YOUR TASKS
[A] Retype the passage of the Nine Standards Rigg post between "Due to my dodgy" and "parts of Scotland.", inclusive.
[B] Write the next part of the post about the Nine Standards Rigg cairns, picking up after its final sentence.

TEXT EXTRACT
* * * * * * * * *
LAY OF THE LAND

Nine Standards Rigg Cairns – Cumbria

nine standards rigg


  (This post is a bit of a ‘Filler’ as i have been unable to visit any sites for the last 3 months. This has been due to a leg injury which has been very slow to heal, and has stopped me driving or walking any distance. However things are finally improving and i am hoping to get out and about again.)

  Back in October 2025 i tagged along with Gavin Parry (link) and Graham Vasey (link) to look at the row of tall cairns on Nine Standards Rigg near Kirkby Stephen in Cumbria. These cairns are something of a mystery as it is unclear when or why they were built, and no real history or tradition has survived to explain them.

  Due to my dodgy legs i have recently had plenty of time for reading, and i came across an old reference to ‘Lammas Towers’, which used to exist on the hills to the west of Edinburgh (Anderson, 1792). These towers were large conical cairns built as part of the annual Lammas day celebrations on 1st August – which was an ancient festival for the ‘first fruits’ of the harvest. The Lammas Towers were built by groups of young men who were employed during the summer months to look after herds of sheep and cattle on the hills. The towers were built on high ground, and were around 6 to 8 feet tall, being built of turfs or stone, and rising to a point on which a flag was raised on Lammas day. In Scotland this Lammas Tower tradition had died out by the mid 1700’s, and very few records of it exist, although cairns of this type were to be found in other parts of Scotland.

nine standards rigg


  As noted above there are no records or traditions to explain when or why the cairns on Nine Standards Rigg were built, although the name does appear in old boundary perambulations dating back to the 1500’s. Archaeological survey work carried out in 2012 suggested that the Nine Standards cairns may stand within a much earlier prehistoric hill top enclosure, which contained a group of Bronze age burial cairns. This site was later reused, with some of the tall cairns being built on top of the older mounds. Although nine cairns stand on the hill top today, their number has varied between 7 to 13 cairns as they have been rebuilt at different times in the past. (more details at the Friends of Nine Standards website).
* * * * * * * * *
INFORMATION SUPPLIED
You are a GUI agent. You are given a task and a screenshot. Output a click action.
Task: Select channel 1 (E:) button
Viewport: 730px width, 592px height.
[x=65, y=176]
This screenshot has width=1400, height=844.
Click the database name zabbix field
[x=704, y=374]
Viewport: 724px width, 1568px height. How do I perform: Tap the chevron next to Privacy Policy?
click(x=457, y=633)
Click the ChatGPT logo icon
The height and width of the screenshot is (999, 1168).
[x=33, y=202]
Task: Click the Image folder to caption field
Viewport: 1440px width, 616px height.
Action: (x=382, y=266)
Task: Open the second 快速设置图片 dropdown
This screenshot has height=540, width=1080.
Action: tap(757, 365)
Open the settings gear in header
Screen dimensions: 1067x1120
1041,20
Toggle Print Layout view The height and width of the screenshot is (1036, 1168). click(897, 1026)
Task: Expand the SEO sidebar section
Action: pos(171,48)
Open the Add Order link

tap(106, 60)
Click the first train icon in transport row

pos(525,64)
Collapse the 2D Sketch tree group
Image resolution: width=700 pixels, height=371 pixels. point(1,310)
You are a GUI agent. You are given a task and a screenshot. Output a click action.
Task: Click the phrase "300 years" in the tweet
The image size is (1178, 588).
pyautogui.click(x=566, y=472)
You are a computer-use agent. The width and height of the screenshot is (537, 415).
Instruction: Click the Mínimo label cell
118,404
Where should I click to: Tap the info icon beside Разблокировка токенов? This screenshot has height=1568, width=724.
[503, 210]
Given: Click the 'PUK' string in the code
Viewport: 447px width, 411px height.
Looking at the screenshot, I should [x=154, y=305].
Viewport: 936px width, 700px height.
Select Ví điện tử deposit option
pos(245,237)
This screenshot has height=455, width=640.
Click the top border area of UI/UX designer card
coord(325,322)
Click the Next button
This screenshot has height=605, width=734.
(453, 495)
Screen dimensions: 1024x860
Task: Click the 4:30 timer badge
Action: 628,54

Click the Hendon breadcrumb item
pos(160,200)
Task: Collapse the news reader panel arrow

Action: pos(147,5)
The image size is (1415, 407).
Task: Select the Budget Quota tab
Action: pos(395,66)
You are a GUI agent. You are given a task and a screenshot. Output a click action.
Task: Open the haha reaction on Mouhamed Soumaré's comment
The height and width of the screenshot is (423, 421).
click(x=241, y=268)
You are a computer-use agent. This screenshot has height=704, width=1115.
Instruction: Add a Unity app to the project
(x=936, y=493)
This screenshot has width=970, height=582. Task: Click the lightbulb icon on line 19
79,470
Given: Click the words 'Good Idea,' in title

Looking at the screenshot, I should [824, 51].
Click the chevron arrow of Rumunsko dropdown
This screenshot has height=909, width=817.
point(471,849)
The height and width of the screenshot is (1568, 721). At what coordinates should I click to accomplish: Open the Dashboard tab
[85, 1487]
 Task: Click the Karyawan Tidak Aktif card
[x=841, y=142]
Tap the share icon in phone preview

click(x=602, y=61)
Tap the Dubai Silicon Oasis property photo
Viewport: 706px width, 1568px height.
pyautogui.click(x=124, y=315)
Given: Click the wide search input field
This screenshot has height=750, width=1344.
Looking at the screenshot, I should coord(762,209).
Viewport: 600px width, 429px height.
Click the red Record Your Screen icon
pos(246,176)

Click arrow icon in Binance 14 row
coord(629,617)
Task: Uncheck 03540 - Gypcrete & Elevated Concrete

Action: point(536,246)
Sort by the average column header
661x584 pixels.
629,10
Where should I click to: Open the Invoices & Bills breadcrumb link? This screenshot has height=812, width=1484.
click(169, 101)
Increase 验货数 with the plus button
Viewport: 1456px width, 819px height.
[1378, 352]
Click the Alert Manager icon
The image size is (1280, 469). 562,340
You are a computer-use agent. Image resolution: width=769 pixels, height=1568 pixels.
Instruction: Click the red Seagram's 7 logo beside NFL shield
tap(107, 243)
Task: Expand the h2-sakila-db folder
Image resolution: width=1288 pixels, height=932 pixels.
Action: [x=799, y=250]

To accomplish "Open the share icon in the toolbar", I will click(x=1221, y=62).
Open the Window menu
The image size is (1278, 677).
* * * * * * * * *
ANSWERS TO THE TASKS
[A]
Due to my dodgy legs i have recently had plenty of time for reading, and i came across an old reference to ‘Lammas Towers’, which used to exist on the hills to the west of Edinburgh (Anderson, 1792). These towers were large conical cairns built as part of the annual Lammas day celebrations on 1st August – which was an ancient festival for the ‘first fruits’ of the harvest. The Lammas Towers were built by groups of young men who were employed during the summer months to look after herds of sheep and cattle on the hills. The towers were built on high ground, and were around 6 to 8 feet tall, being built of turfs or stone, and rising to a point on which a flag was raised on Lammas day. In Scotland this Lammas Tower tradition had died out by the mid 1700’s, and very few records of it exist, although cairns of this type were to be found in other parts of Scotland.

[B]
nine standards rigg


  It is worth noting that flags were raised on the Lammas Towers in Scotland on Lammas Day, while the word ‘Standard’ can also denote a flag or banner, suggesting that flags may have been displayed on the Nine Standards cairns in the past. The Scottish Lammas Towers were also built by shepherds and other cattle herders, and there are the remains of a shepherds hut and livestock pens close to the Nine Standards cairns.

  The northern part of Cumbria shares a border with Scotland, and this area was once part of the ancient kingdom of Strathclyde, so it is possible that the old tradition of building Lammas cairn in Scotland could have extended down into Cumbria. Drovers routes also connected this area of Cumbria with Scotland so the tradition could have spread in this way too.

  Here is a video taken with a DJI Flip and my rather lame piloting skills, but it does show the cairns and the panoramic views from their location at the head of the Eden valley. (Try full screen for a better view).

Reference
Anderson, J (1792) An Account of the Manner in which the Lammas Festival used to be celebrated in Mid Lothian, about the Middle of the Eighteenth Century ….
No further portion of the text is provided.